There is no self-respecting mother who has not snapped at her children “you bring me down the street of bitterness”. The same phrase can also be intoned by a person who suffers the insults of their partner or who, as the definition of the phrase is included in the dictionary of the Royal Spanish Academy (RAE), is simply going through a “prolonged distressing situation”. . The meaning of the expression does not contain too much mystery, but its curious origin does.

Although there are currently streets and alleys of Bitterness in numerous streets in towns in Spain and America, the street of original bitterness seems to be located in Madrid, where other popular expressions such as “the boondock” or “be cooler than an eight”.

To search for the origin of the phrase “you bring me (or take me) down the street of bitterness”, nothing better than going to the chronicler of the Villa de Madrid, Ángel del Río. The journalist and writer left some thirty books on the stories, legends and secrets of the capital of Spain, being Madrid to die for… with laughter and amazement where the author entered the public thoroughfare we are talking about.

Actually, there are different versions about the origin of Calle de la amargura, although all of them are located in the vicinity of the Plaza Mayor.

We start with the most literal theory. Before the Plaza Mayor was a square, the Luján Lagoon was located in that place, so called because it is on the land of the Luján family. And on one of the paths that led to the lagoon a tall grass with a bitter taste abounded.
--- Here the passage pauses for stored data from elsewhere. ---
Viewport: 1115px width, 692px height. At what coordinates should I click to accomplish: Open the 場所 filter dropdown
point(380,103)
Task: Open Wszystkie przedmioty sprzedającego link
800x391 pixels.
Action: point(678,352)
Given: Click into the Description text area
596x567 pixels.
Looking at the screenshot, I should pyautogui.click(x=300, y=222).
The other versions point directly to the current Siete de Julio street, between Plaza Mayor and Calle Mayor. In the times of Alfonso XI, in 1342, the soldiers who went to fight in Algeciras against the Arabs said goodbye to their relatives there. It is said that the sad images of the farewells pushed the Archbishop of Toledo to say: “This is the place of bitterness.” And so the nickname of the street was coined.
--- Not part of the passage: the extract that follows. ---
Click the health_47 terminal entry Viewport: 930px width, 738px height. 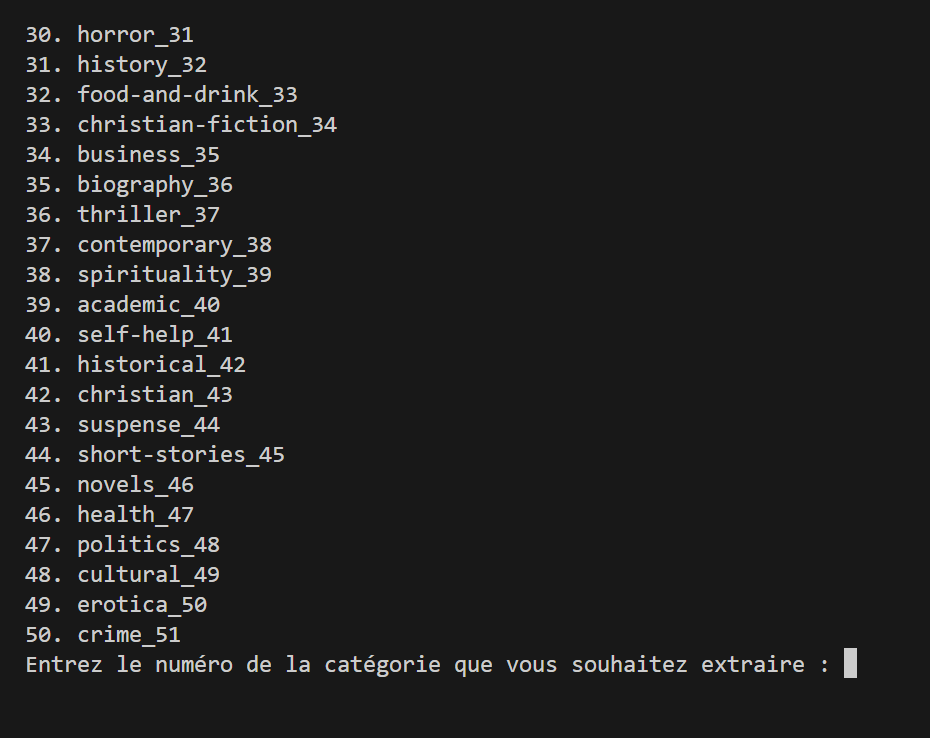point(135,515)

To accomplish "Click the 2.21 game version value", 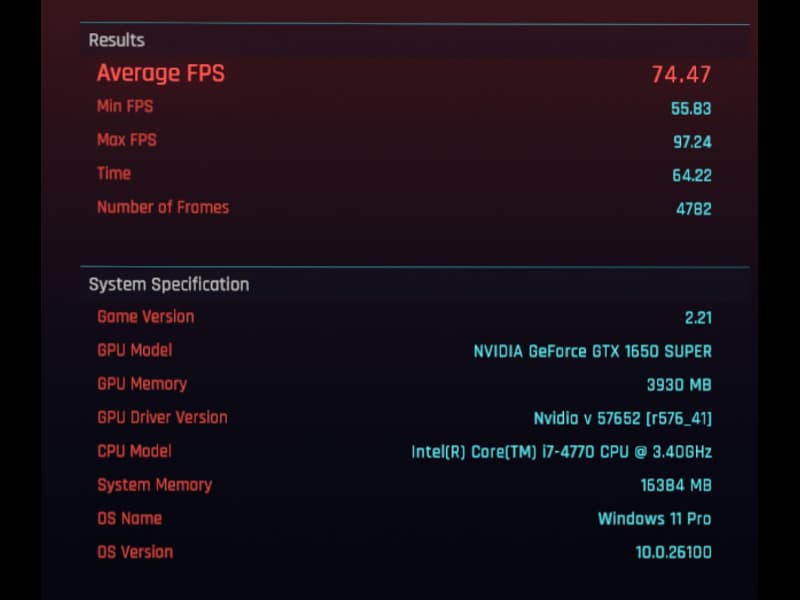I will tap(698, 318).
However, the most widespread belief about the origin of the expression has to do with the numerous executions that were carried out at the time of the Inquisition. When the Holy Tribunal ordered the inmates to be executed by hanging or the vile garrote in the Plaza Mayor, the condemned had to first pass through that street on their way from jail. One last macabre, bitter parade.

Legend has it, later promulgated by the chronicler Pedro de Répide, that Rodrigo Calderón, a politician and soldier in the service of Felipe III accused of murder and witchcraft, uttered a few words that gave rise to the phrase: “Like Christ, you walk me ahead of the houses of its judges in this street of Bitterness”.